**Objective**
Count the lines of the items below that contain the string "center", treating case as significant, and give only the number.

**Some items**
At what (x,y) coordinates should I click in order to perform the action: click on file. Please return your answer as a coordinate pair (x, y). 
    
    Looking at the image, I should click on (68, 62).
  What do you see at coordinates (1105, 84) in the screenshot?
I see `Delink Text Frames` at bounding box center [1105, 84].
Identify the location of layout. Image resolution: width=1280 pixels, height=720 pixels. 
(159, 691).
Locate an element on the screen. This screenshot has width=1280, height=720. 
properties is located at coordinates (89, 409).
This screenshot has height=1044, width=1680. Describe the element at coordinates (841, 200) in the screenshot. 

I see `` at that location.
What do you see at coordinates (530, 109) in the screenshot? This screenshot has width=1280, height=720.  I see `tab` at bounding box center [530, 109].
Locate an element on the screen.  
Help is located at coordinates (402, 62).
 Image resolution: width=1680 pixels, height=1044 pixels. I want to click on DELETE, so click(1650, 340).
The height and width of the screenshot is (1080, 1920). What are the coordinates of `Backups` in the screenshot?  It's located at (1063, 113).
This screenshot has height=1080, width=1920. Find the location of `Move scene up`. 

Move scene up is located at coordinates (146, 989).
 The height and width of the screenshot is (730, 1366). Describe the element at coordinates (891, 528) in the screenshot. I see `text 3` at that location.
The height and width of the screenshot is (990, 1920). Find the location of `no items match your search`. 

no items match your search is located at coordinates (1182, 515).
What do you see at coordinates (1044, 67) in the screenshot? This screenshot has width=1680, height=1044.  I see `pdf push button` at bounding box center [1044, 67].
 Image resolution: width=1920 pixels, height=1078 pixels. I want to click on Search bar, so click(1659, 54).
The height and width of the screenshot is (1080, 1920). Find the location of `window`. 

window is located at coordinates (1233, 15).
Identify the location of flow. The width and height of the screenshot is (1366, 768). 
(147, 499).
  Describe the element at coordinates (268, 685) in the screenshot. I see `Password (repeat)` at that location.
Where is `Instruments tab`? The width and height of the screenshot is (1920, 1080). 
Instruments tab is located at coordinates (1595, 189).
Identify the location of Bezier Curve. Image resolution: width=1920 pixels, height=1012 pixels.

**The reply**
3